7. Sit in the back unless the driver gives you permission to sit in front. Don't sit right behind the driver unless there is no other option. Creepy.

8. Greet the driver politely. If you're going to have a conversation, don't ask the same inane / overly personal questions that the driver hears dozens of times a day.

9. Be clean. Don't leave a mess / animal hair / dirt / mud. Don't eat or drink in the car...maybe water with a cap or coffee with a lid is OK. If I were a pax I would still ask permission even for coffee.

10. Don't smoke immediately before getting into the car. Don't smell like smoke. Don't smell like curry or BO. Don't even have strong cologne on. Don't pass gas.
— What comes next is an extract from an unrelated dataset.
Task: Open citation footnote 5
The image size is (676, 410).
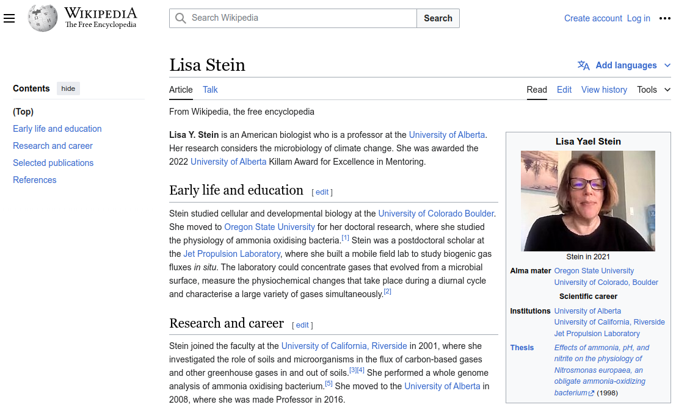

11. Wear your seat belt. Don't back seat drive. Don't expect the driver to speed because you failed to plan ahead.

12. Be content with the music the driver is playing unless it's really out of line. If you want your own music, ask politely and don't play with the controls.

13. Feel free to ask the driver to adjust the temperature if it's too hot or too cold...don't down rate them without asking. Sometimes the driver is wearing a coat and you're not, etc., You've been drinking and they haven't, etc., So your temperature needs may differ.

14. Don't have annoying cell phone or other conversations. Limit the Snapchat videos etc...they are annoying AF. If you are conducting a calm business or personal conversation, that's fine...we get it. Don't rough house or be physically intimate with other pax. Annoying and inappropriate.

15. When leaving, thank the driver sincerely for the [subsidized] ride. Don't slam the door. Don't leave before the vehicle has stopped moving.

16. Don't say you'll tip in the app. Either leave a cash tip or say nothing.

The reason we recommend a CASH TIP is because WE CAN'T SEE YOUR IN APP TIP before we have to rate you. So while I won't say an in app tip is useless (I sincerely appreciate every tip), it BY DEFINITION has no bearing on the rating I give you.


----------



## Gabriel Quijas (Feb 10, 2016)

I hope you get banned by Uber. You clearly are mental, coming onto this website, then whining to drivers about your pax rating. I wish I could 1 star this post.


----------



## Disgusted Driver (Jan 9, 2015)

Heck, I'd one star you just for grins based on your attitude here. You were obviously not born in NYC because you are quite the whiner. 
I'll let you in on a little secret though, this is all about your pride. Uber is not going to close your account for a low rating, you can be a 3 and your account will still be active.


----------



## Mars Troll Number 4 (Oct 30, 2015)

Having a good passenger rating may not be possible depending on how short your trips are.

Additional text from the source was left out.